%%

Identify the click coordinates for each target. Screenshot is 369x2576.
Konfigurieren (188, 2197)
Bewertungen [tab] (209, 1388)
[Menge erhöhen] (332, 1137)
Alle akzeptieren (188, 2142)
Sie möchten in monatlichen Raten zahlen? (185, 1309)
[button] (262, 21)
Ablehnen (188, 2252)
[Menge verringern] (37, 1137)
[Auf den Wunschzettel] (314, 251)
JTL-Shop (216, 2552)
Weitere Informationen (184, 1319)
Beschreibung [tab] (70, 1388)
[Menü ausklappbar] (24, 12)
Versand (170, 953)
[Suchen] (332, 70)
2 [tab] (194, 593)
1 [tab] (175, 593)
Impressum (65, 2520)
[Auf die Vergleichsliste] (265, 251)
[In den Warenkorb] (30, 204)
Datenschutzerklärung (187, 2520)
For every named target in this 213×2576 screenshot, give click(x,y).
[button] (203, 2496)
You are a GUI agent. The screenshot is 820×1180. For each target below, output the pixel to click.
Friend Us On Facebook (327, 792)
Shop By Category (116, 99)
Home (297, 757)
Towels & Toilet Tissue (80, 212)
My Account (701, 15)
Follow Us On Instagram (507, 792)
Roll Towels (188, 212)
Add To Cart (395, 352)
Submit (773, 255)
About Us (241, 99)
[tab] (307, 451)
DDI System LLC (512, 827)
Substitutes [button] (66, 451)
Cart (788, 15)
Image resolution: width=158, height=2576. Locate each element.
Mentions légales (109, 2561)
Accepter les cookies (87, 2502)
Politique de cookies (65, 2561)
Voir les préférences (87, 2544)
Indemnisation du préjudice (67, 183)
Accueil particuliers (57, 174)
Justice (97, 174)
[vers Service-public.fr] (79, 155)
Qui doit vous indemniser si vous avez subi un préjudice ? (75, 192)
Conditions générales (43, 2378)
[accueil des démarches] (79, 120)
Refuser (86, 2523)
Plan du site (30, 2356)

%%

_Task instructions_
Look through the entries above; copy each line where the string "target" appears.

_Answer section_
Identify the click coordinates for each target. Screenshot is 369x2576.
For every named target in this 213×2576 screenshot, give click(x,y).
You are a GUI agent. The screenshot is 820×1180. For each target below, output the pixel to click.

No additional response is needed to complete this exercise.